## WHAT IS REQUIRED
Reproduce the rows below, starting at the first row and stopping after the line that contains "Action: (x=158, y=226)", with every request kept. In the answers, offset each coordinate number by adding 79.

---- DATA LINES

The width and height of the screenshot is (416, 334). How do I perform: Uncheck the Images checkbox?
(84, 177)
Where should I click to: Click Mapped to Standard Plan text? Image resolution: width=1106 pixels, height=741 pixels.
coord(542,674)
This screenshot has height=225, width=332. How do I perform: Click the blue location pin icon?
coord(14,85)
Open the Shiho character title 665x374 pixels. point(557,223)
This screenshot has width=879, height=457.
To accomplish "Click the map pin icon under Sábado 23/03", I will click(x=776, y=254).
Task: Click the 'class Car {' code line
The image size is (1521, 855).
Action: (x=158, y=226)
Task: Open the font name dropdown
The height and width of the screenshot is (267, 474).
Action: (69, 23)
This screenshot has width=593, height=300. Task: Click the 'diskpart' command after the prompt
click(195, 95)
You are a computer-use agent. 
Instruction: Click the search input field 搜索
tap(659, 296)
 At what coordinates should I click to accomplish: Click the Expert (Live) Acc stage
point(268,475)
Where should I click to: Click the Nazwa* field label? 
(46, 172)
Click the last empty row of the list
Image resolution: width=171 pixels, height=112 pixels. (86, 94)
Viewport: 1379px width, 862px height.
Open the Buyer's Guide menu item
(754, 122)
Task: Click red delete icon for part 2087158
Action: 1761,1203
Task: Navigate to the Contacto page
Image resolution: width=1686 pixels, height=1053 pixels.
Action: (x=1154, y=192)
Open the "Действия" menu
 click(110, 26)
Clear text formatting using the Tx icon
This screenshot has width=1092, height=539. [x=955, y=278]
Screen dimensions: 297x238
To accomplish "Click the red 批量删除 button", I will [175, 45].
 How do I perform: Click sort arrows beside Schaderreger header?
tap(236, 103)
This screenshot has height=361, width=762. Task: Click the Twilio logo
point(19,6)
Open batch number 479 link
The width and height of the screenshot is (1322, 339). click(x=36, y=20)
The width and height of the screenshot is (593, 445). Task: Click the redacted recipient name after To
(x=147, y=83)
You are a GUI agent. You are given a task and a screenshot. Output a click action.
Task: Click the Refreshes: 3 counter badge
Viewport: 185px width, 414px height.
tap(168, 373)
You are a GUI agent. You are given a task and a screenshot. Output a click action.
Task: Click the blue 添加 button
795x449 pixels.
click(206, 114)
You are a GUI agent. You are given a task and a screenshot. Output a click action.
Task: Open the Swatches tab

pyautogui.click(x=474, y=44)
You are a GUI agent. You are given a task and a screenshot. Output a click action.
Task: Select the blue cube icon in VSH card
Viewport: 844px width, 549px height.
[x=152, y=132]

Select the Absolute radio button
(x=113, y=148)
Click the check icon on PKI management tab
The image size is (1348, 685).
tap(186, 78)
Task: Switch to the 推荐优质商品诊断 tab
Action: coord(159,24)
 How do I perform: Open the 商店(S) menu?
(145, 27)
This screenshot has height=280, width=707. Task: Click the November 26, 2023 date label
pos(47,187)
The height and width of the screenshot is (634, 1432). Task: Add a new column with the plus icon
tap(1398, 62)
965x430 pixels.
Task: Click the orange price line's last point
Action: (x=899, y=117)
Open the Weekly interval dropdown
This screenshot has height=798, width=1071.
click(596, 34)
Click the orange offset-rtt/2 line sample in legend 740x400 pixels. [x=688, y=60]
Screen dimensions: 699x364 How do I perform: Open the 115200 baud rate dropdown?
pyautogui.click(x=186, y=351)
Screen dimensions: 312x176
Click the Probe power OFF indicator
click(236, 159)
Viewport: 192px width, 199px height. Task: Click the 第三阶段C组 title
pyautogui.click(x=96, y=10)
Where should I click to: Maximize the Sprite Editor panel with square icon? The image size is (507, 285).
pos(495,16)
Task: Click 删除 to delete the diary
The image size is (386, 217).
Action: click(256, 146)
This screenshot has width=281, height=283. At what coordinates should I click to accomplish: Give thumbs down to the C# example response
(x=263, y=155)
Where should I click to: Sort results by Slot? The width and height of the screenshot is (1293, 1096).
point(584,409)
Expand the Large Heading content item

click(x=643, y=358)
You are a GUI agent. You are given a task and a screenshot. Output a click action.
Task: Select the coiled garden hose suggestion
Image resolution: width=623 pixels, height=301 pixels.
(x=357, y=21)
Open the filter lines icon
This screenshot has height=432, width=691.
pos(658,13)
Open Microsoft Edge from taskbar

--------

## RESULT FOR THIS TASK
The width and height of the screenshot is (416, 334). How do I perform: Uncheck the Images checkbox?
(163, 256)
Where should I click to: Click Mapped to Standard Plan text? Image resolution: width=1106 pixels, height=741 pixels.
coord(621,753)
This screenshot has height=225, width=332. How do I perform: Click the blue location pin icon?
coord(93,164)
Open the Shiho character title 665x374 pixels. point(636,302)
This screenshot has width=879, height=457.
To accomplish "Click the map pin icon under Sábado 23/03", I will click(x=855, y=333).
Task: Click the 'class Car {' code line
The image size is (1521, 855).
Action: (x=237, y=305)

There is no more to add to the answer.